- **Zu bearbeitende Aufgaben**:
1. Laut dem Auszug über turksprachige Staaten wird die Verständigung mit zunehmender Entfernung schwieriger. Erkläre, welche Begründung der Auszug dafür nennt.
2. Gib den Auszug über turksprachige Staaten wörtlich wieder, von „Schwieriger wird es“ bis einschließlich „recht unterschiedlich sind.“.

- **Auszug**:
--*--

Turk-sprachige Staaten
Ich weiß nicht, wie gut Du türkisch sprichst.
Gute Bekannte von mir - die selbst aus der Türkei stammen - haben mir bestätigt, dass etwa die Azeris faktisch reines "osmanisches türkisch" sprechen, ähnlich wie sich Deutsche aus unterschiedlichen Dialektgebieten nicht zwingend über den regionalen Dialekt, aber problemlos über das gemeinsame Hochdeutsch verständigen können.

Schwieriger wird es - das gebe ich Dir gerne zu - mit zunehmender Entfernung. Die türkischen Sprachen haben sich ähnlich auseinander - und in einem vergleichbaren Zeitraum - entwickelt wie die romanische Sprachfamilie. Die nachfolgenden Generationen hätten immer behauptet, wie ihre Eltern zu sprechen - und trotzdem sind lateinische Dialekte und daraus unterschiedliche Sprachen entstanden, die von Portugal bis nach Rumänien recht unterschiedlich sind.

--*--

- **Rohdaten**:
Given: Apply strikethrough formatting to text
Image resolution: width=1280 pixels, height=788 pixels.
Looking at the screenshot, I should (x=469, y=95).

--*--

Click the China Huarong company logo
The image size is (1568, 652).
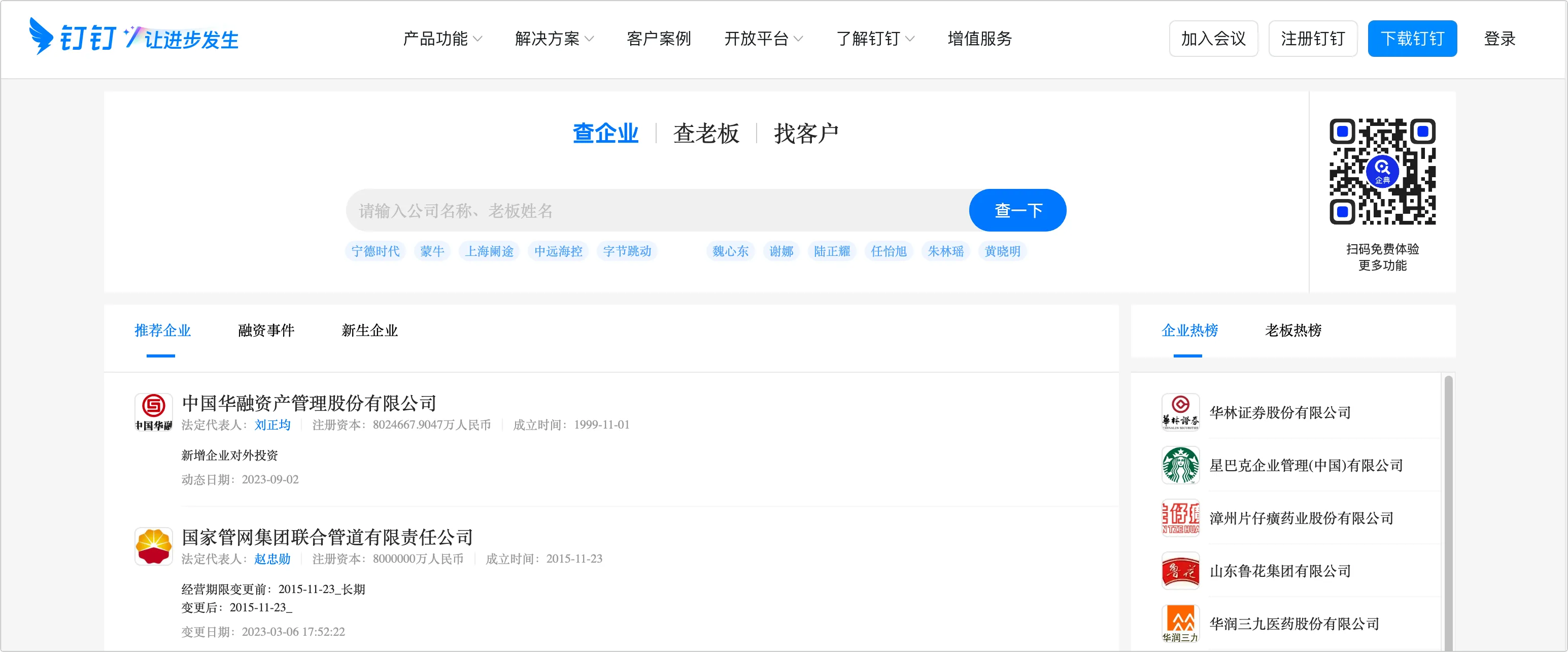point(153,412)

--*--

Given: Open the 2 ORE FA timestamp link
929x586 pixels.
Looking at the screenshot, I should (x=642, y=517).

--*--

- **Lösungen**:
1. Die türkischen Sprachen haben sich ähnlich und in einem vergleichbaren Zeitraum auseinanderentwickelt wie die romanische Sprachfamilie. Obwohl jede Generation behauptet hätte, wie ihre Eltern zu sprechen, sind so aus lateinischen Dialekten unterschiedliche Sprachen entstanden, die von Portugal bis Rumänien recht verschieden sind.

2.
Schwieriger wird es - das gebe ich Dir gerne zu - mit zunehmender Entfernung. Die türkischen Sprachen haben sich ähnlich auseinander - und in einem vergleichbaren Zeitraum - entwickelt wie die romanische Sprachfamilie. Die nachfolgenden Generationen hätten immer behauptet, wie ihre Eltern zu sprechen - und trotzdem sind lateinische Dialekte und daraus unterschiedliche Sprachen entstanden, die von Portugal bis nach Rumänien recht unterschiedlich sind.